Arus modernisasi kesenian selama ini selalu diseram-seramkan sebagai biang ambruknya kesenian tradisional. Apakah benar demikian?
Hal tersebut hampir benar jika melihat tindak-tanduk jajaran birokrat dan pelaku kesenian (sebagian kecil) yang kian hari kian mengendurkan antusiasme terhadap aras kesenian tradisional.
Jangan-jangan pesohor (sesepuh) kesenian Riau pun serupa, mengalah pada kehendak zaman, memilih berdiam diri, berpangku dengkul menoleh dari kejauhan. Tapi, semoga tidak demikian adanya.
Rasanya terlalu mudah bagi kesenian tradisional menuju ambruk hanya karena desakan kesenian modern, yang senyatanya memiliki akar kebudayaan yang prematur. Sama sekali bukan lawan sepadan. Kesenian tradisional yang berurat akar pada keluhuran sejarah, bertumpu pada segantang kearifan, berpijak pada serimbun tamaddun, tidak mungkin lenyap oleh perkara nan jadid itu.
Tersebab ketidakmungkinan itu, lantas apa kalimat yang tepat untuk menamai nasib kesenian tradisional hari ini? Barangkali kesenian tradisional sedang bermukim ke wilayah senyap, jika boleh dikatakan begitu. Atau memang takdir telah menggariskan kesenian tradisional untuk hanya menetap di lingkaran akar rumput, guna menggawangi culture consciousness masyarakat. Bisa jadi.
Tentu saja, senyap bukan berarti lenyap. Ini yang perlu kita garisbawahi. Ia terus bergelora dalam simpul-simpul kebudayaan masyarakat. Apalagi kesenian bukan hanya soal yang tampak. Kalau kita memahami kesenian sebatas panggung dan tepuk tangan, wajar kalau selisih pandang maujud.
Ini pula yang patut kita pahami dari gerak kebudayaan Bengkres, Sanggar Juang Kesenian asal Tembilahan, Indragiri Hilir. Di saat kebanyakan sanggar kesenian di Riau hijrah ke platform modern, Bengkres tetap dengan sikapnya: menyulungkan kesenian tradisional.

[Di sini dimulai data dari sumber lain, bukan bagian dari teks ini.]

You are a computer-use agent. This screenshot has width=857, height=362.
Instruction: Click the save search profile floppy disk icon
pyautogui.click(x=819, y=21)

Wilayah senyap yang ditapaki Bengkres bisa disebut, meminjam kalimat Syaukani al-Karim, menjenguk masa silam untuk menafsirkan masa kini. Atau dalam bahasa T.S. Elliot, “Sejarah bukan perihal masa lalu, melainkan mengenai kehadirannya dalam kekinian” (Lih. Critical Essays).
Dengan begitu, konsistensi Bengkres di jalur teater bangsawan dapat dipahami sebagaimana kalimat Syaukani al-Karim (penyair senior Riau) itu. Sehingga, nilai-nilai kemelayuan yang luhur dapat terus dikontekstualkan secara radikal di tengah-tengah gempuran modernitas yang kian membeludak, kalau bukan masif.
Selain itu, saat banyak pihak menyesalkan lemotnya inisiatif pemerintah merevitalisasi kesenian tradisional, sepertinya hal ini tidak jadi soal bagi Bengkres. Sebab, pertama, ini memang bukan tanggung jawab pemerintah. Kedua, bagaimana mungkin aparatur dibebani perihal tetek bengek kesenian, sedang ruang gerak hidup mereka sama sekali tidak ‘nyeni’.
Buktinya, terhitung sudah dua kali (moga terus berlanjut) Bengkres sukses menggelar pementasan di Kota Kraton, Yogyakarta. Kali ini bertempat di Taman Budaya Yogyakarta, 5 November, Bengkres akan menyajikan teater bangsawan Melayu: Tengku Sulung (Perlawanan Panglima Besar Reteh).
Bisa dipastikan kesuksesan Bengkres adalah buah jalinan antara kolektivitas dan sekepal komitmen, yang selama ini dirawat sebenar sungguh.
Apa pun itu, Tabik Bengkres. Sebagai penutup celoteh ini, menyitir Edward W. Said, “Kebudayaan adalah sumber jati diri, maka ia wajib diperjuangkan”. Kalau kata Imam Besar Bengkres, “Itulah hakikat perjuangan akar rumput”.